Pull Request Process

What Makes a Good PR

  • Clear description of changes

  • Reference to related issue(s)

  • Screenshots/GIFs for UI changes

  • Updated documentation if needed

  • Passing CI/CD checks

  • Code review approval from at least one maintainer

Review Process

  1. Automated checks must pass (linting, tests)

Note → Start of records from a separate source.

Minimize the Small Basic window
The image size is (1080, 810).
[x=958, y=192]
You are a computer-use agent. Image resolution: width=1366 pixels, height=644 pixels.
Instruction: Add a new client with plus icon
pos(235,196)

  2. Code review by maintainers

  3. Address feedback promptly

  4. Once approved, maintainers will merge

Issue Tracking

Labels

We use labels to categorize issues:

  • bug - Something isn’t working

  • enhancement - New feature requests

  • documentation - Documentation improvements

  • good first issue - Good for newcomers

  • help wanted - Community assistance needed

  • priority:high - Urgent issues

Claiming Issues

  • Comment on an issue to express interest

  • Wait for assignment before starting work

  • If inactive for 2+ weeks, the issue may be reassigned

Code of Conduct

This project adheres to the Code of Conduct. By participating, you are expected to uphold this code.

Community & Communication

  • GitHub Issues: Bug reports and feature requests

  • GitHub Discussions: General questions and ideas

  • Response time: Maintainers aim to respond within 48 hours

Questions?

If you have questions not covered by this guide, please:

  1. Check existing documentation

  2. Search closed issues on GitHub

  3. Open a new GitHub Discussion

Thank you for contributing to AxisPy Engine!